TASK INSTRUCTIONS. Duplicate this part of the trial balance text exactly, beginning at the words "Follow these steps" and stopping after "the accounting period.".
═══ EXTRACTED TEXT
You or your accountant then reviews this trial balance and makes necessary adjustments, such as:

  • accruals: adding unpaid bills
  • deferrals: recognising income only when earned
  • depreciation: spreading asset costs over several years

These adjustments give you a clearer view of your business's financial position.

Adjusted trial balance

An adjusted trial balance summarises the final balances in all accounts after you've made necessary adjustments. You use it to prepare your financial reports, including your income statement and balance sheet.

Post-closing trial balance

A post-closing trial balance verifies that all debit and credit balances are equal after you've closed temporary accounts. You prepare it after finalising your financial statements.

During the closing process, balances from temporary accounts (revenue, expenses, and dividends) move into retained earnings. The post-closing trial balance confirms your general ledger is ready for the next accounting period.

How to prepare a trial balance

Preparing a trial balance involves a few straightforward steps. It's a process of listing all your general ledger accounts and their final balances to ensure your debits and credits match.

Step-by-step preparation process

Follow these steps to create a trial balance:

  1. List all general ledger accounts: start by listing every account from your chart of accounts that has a balance. This includes asset, liability, equity, income, and expense accounts.
  2. Determine each account's balance: for each account, calculate the final balance at the end of the accounting period.
  3. Place balances in debit or credit columns: create a three-column worksheet. In the first column, write the account names. In the second and third columns, place each account's final balance in either the debit or credit column. Assets and expenses have debit balances, while liabilities, equity, and income have credit balances.
  4. Total the debit and credit columns: sum the figures in the debit column and do the same for the credit column.
  5. Check for equality: the final totals of the debit and credit columns must be equal. If they are, your books are in balance. If not, you'll need to investigate and correct the errors.

Using accounting software for trial balances

Manually preparing a trial balance can be time-consuming and prone to errors. Modern accounting software automates this process for you. With tools like Xero, you can generate a trial balance report with just a few clicks, saving you time and reducing the risk of clerical mistakes. The software automatically pulls the balances from your general ledger, ensuring accuracy and giving you an instant snapshot of your financial standing.

Trial balance vs balance sheet

Both a trial balance and a balance sheet show important financial information, but they serve different purposes and differ in scope. A trial balance is an internal bookkeeping worksheet used to check if debits equal credits, while a balance sheet is a formal financial statement for external stakeholders.

Key differences explained

Here's a quick breakdown of the main differences:

  • purpose: a trial balance is used internally to verify the mathematical accuracy of your books. A balance sheet is a formal report that presents the company's financial position to external parties like investors and lenders.
  • structure: a trial balance is a simple list of all ledger accounts and their debit or credit balances. A balance sheet follows the accounting equation (Assets = Liabilities + Equity) and organises accounts into these specific categories.
  • audience: the trial balance is primarily for you, your bookkeeper, or your accountant. The balance sheet is for a wider audience, including investors, creditors, and regulatory bodies.

When to use each report

Use a trial balance during the accounting cycle to ensure your ledger is balanced before you create formal reports. It's a preliminary step. Use a balance sheet at the end of an accounting period to provide a definitive snapshot of your company's financial health. It's one of the final outputs of the accounting process.
══════
═══ DATASET ENTRIES
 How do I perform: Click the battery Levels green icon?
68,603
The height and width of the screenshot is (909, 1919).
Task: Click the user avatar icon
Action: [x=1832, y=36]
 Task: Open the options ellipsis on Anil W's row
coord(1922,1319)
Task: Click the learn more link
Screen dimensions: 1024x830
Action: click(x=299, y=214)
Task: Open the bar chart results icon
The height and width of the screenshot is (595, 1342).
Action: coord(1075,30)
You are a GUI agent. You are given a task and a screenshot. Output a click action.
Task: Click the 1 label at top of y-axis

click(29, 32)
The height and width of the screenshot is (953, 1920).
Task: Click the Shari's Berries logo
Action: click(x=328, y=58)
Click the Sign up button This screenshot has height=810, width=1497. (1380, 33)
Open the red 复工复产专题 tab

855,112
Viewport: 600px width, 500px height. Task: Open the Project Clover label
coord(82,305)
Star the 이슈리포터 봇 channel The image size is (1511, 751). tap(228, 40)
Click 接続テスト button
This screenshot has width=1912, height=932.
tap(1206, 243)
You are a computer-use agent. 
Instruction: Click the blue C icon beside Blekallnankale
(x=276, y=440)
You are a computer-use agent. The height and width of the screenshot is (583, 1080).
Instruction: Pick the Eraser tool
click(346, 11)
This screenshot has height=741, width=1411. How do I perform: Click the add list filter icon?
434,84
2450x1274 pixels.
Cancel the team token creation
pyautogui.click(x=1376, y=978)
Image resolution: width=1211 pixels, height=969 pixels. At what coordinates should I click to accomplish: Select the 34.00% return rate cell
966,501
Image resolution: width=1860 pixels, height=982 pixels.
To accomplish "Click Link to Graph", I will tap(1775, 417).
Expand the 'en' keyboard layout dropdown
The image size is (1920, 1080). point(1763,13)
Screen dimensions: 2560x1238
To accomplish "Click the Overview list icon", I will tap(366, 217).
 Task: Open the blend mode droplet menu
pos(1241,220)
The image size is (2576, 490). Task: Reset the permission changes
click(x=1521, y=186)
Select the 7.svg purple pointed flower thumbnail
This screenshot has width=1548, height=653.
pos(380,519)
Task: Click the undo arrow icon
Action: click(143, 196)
══════
TASK RESPONSE.
Follow these steps to create a trial balance:

  1. List all general ledger accounts: start by listing every account from your chart of accounts that has a balance. This includes asset, liability, equity, income, and expense accounts.
  2. Determine each account's balance: for each account, calculate the final balance at the end of the accounting period.